Monday, January 26, 2009

Reverse Loop

This "micro benchmark" really made my day!

Yes, I know, it violates almost every rule of a good micro benchmark, but I actually ran it and the fun part is that HotSpot doesn't even compile the main() method that has the loop that is being "performance tested"! And as the program has tons of GC activity going on so any results are lost in the noise anyway.

That said, I'm not sure which is funnier, the failed attempt at benchmark or the conclusion that "reverse loop is a good programming practice" because "it can increase the performance." In any case, I'm looking forward to a follow up article where they benchmark instanceof! Hopefully we can get the age old instanceof vs virtual methods debate resolved once and for all.

Non-Empty Operand Stack at Entry and Exit of Basic Blocks in the Java Virtual Machine

The JVM instruction set is stack based which means that instructions operate on a special operand stack. This means that some of instructions can push values to the operand stack whereas others pop values from it, operate on the data, and push results back on the stack.
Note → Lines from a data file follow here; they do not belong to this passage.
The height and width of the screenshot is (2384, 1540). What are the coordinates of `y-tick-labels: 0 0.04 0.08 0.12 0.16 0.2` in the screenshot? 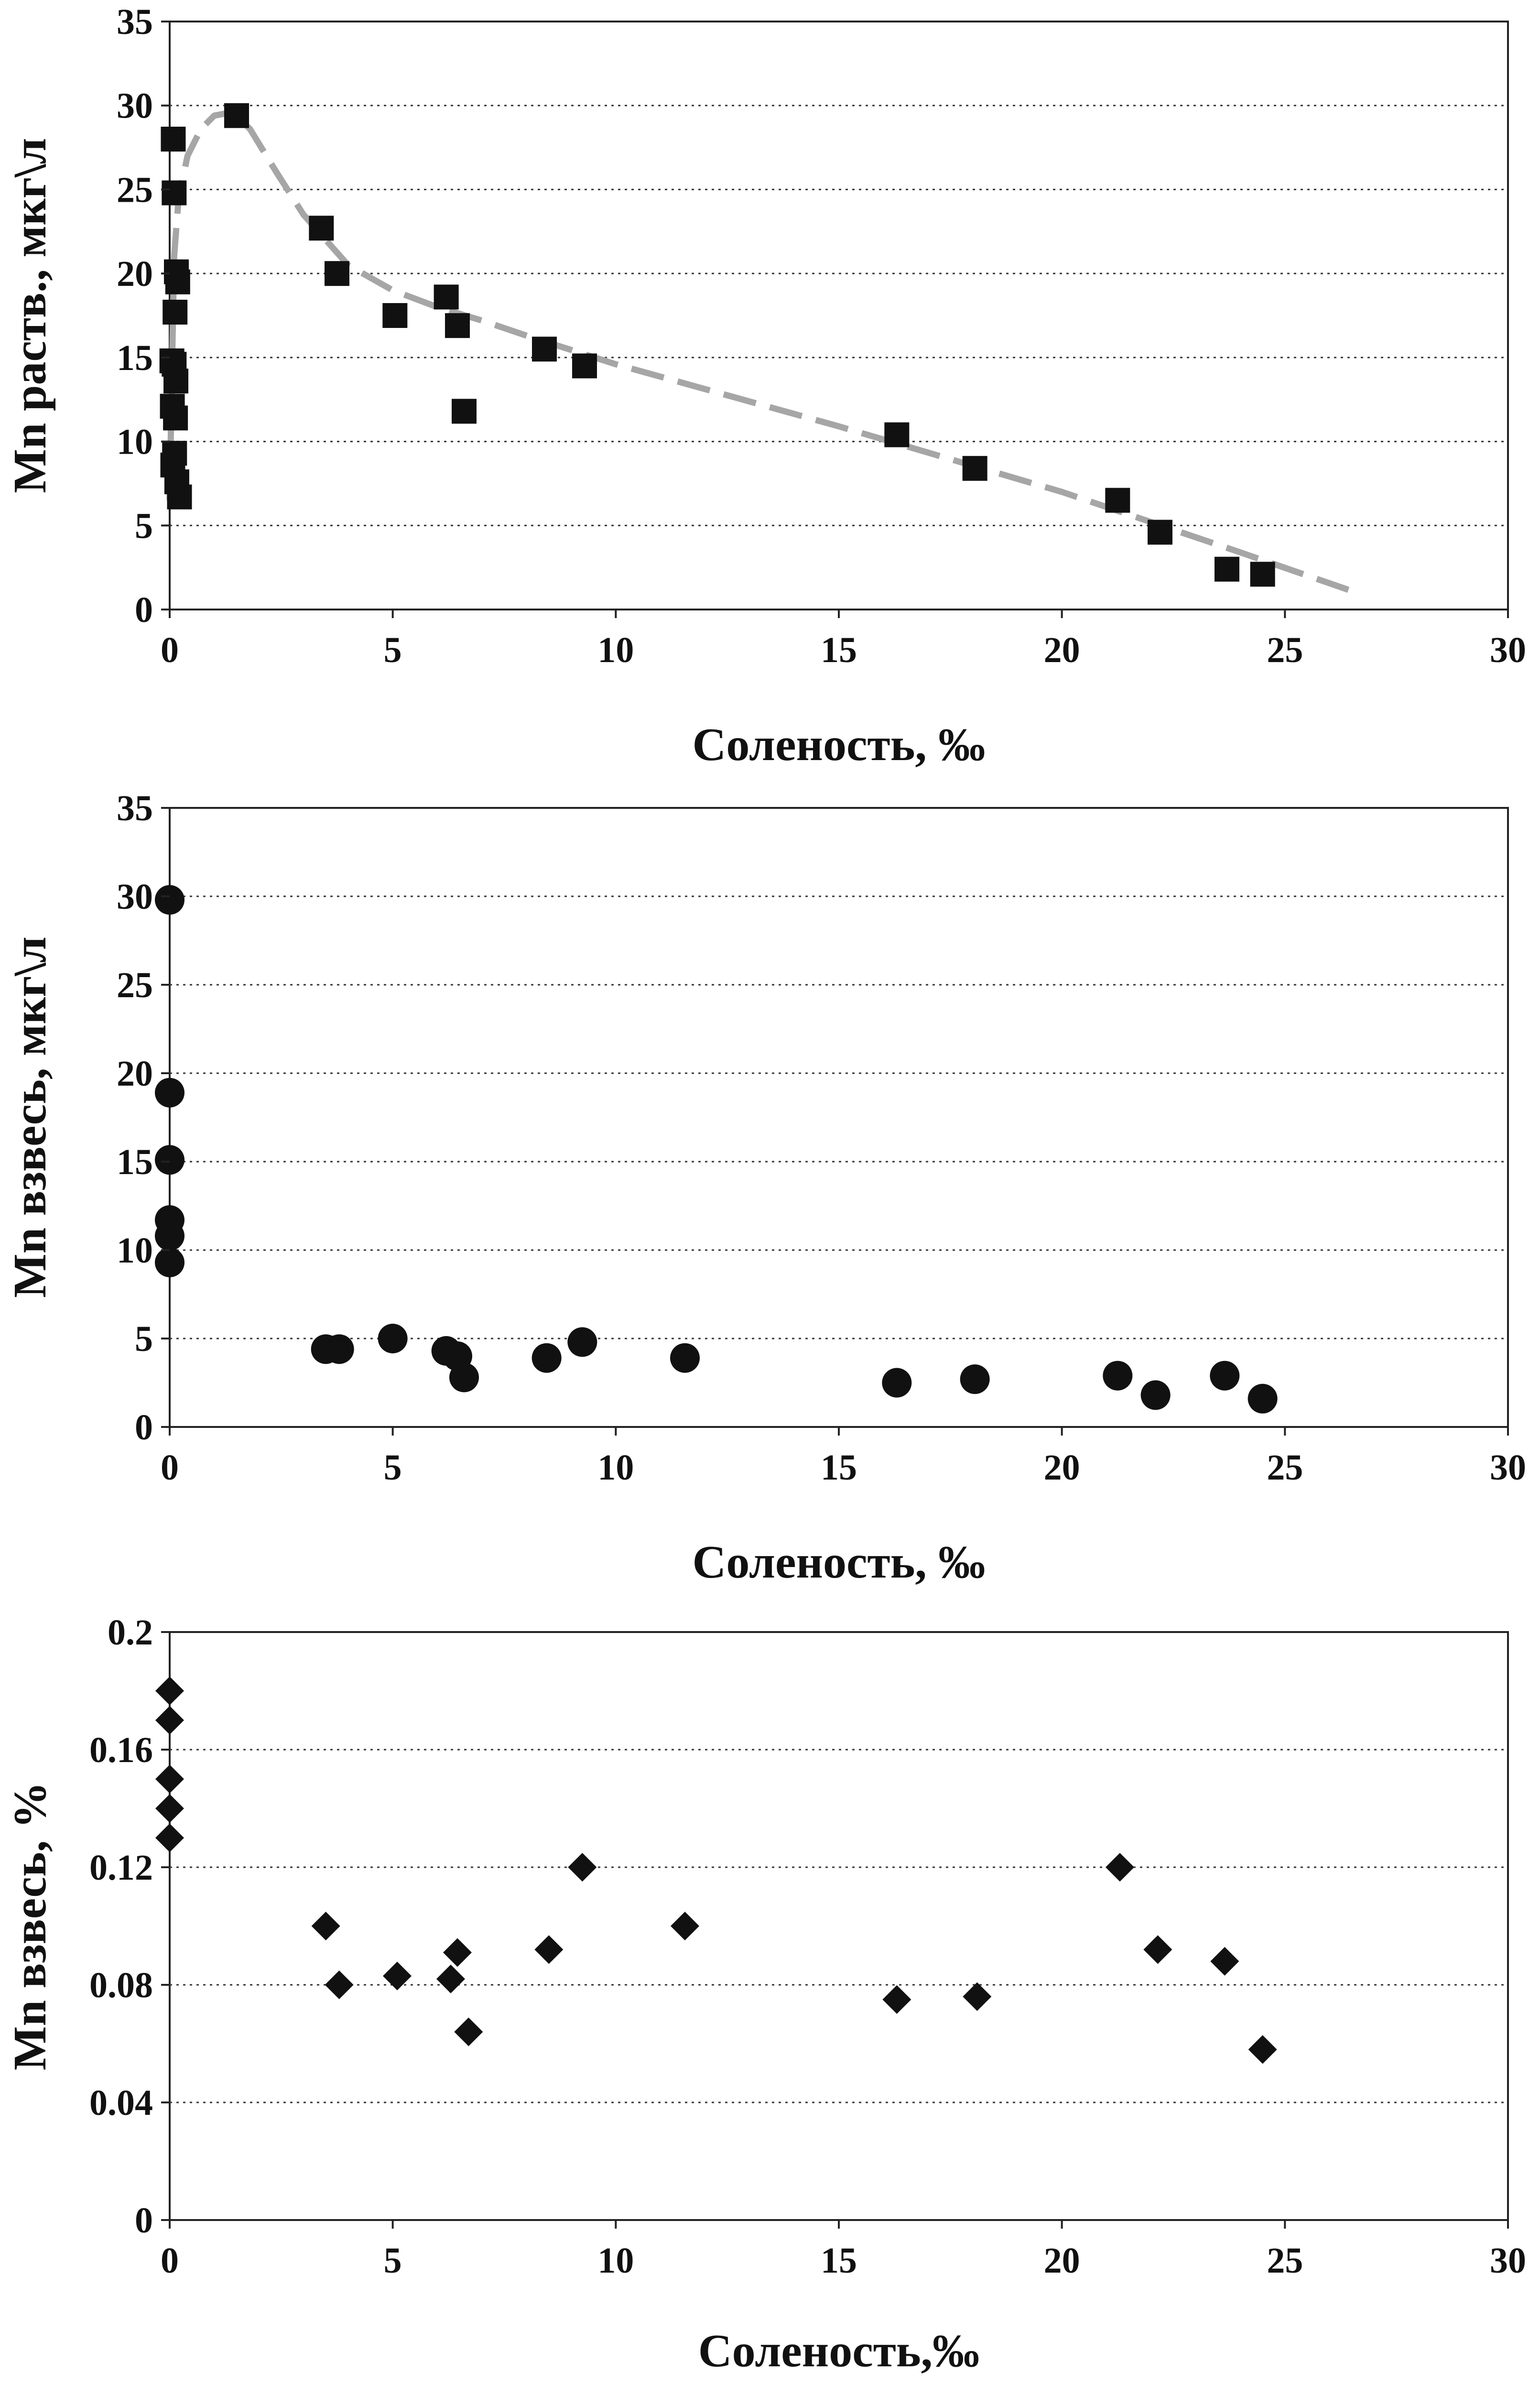 It's located at (130, 1927). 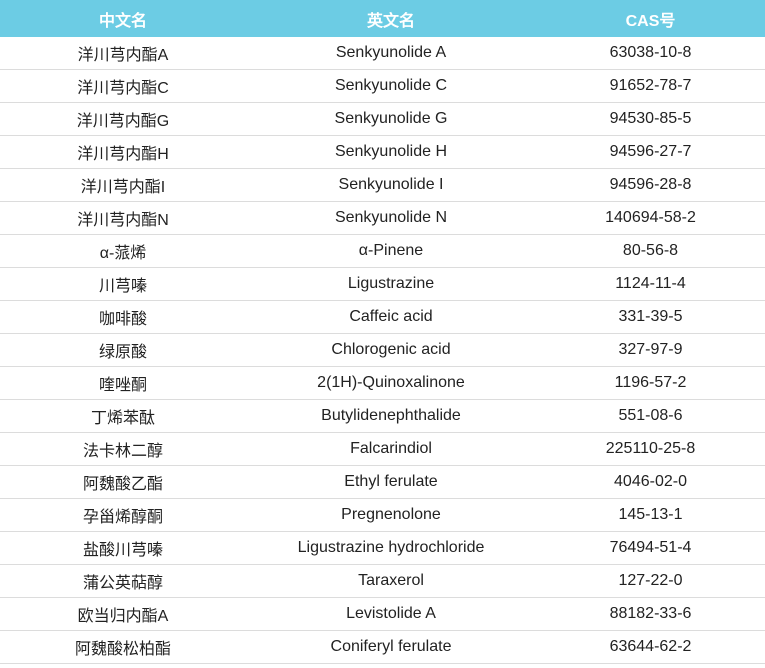 What do you see at coordinates (391, 18) in the screenshot?
I see `header-english-name: 英文名` at bounding box center [391, 18].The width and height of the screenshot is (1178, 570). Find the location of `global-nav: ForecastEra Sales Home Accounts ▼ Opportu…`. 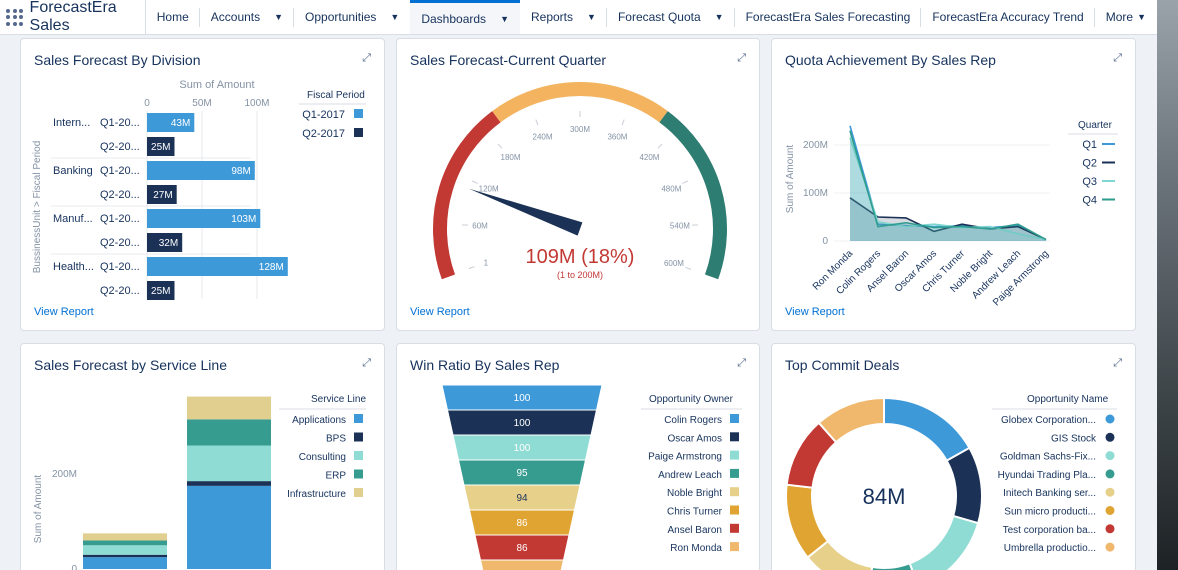

global-nav: ForecastEra Sales Home Accounts ▼ Opportu… is located at coordinates (578, 18). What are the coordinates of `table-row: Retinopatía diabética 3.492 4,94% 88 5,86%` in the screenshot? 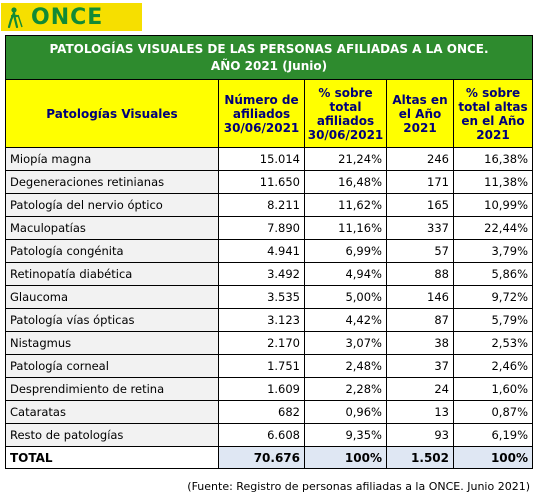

When a JIT compiler translates bytecode into native code, the stack based instructions are converted to register based instructions with the use of something called the mimic stack that emulates the operand stack at compile time. The way mimic stack works is described in Section 2.2 ("Lazy code selection") of the paper Fast, effective code generation in a just-in-time Java compiler (1998) by Adl-Tabatabai et al.

There's one thing that complicates the process: the operand stack can be non-empty at the entry and exit of a basic block. One example where this happens is when bytecode is generated for the ternary operator (i.e. the a ? b : c expression). For example, for the following piece of code:

public class Ternary {
public static int ternary(boolean a, int b, int c) {
return a ? b : c;

the generated bytecode looks like this:

public static int ternary(boolean, int, int);
# B1:
0: iload_0
1: ifeq 8
# B2:
4: iload_1
5: goto 9
# B3:
8: iload_2
# B4:
9: ireturn

Looking at it, the code above has four basic blocks: the first one covers offsets 0-4 ("B1"), the second one covers 4-8 ("B2"), the third one 8-9 ("B3"), and the final one covers 9-10 ("B4"). As the method is marked as static, the boolean a is local variable 0, b is local variable 1, and c is local variable 2.

Now, the iload_0 and ifeq 8 instruction pair branches to B3 if a == false; otherwise execution continues in B2. In B3, the iload_2 instruction pushes local variable c on the operand stack and we then fall through to B4 where ireturn pops one value from the operand stack and uses that as the return value. On the other hand, if a == true, we continue execution in B2 where the iload_1 instruction pushes local variable b on the operand stack and jumps unconditionally to B4 where ireturn uses that as a return value.

We can now see that the operand stack is empty at entry and exit in B1 but in B2 and B3, it's non-empty at exit whereas in B4, the basic block is non-empty at entry. The JIT compiler needs to spill any non-empty mimic stack to either memory or registers at the exit of a basic block (the paper mentions that they spill to memory only) and pre-populate the mimic stack for basic blocks that are non-empty at entry based on the spilled values to handle the boundary conditions.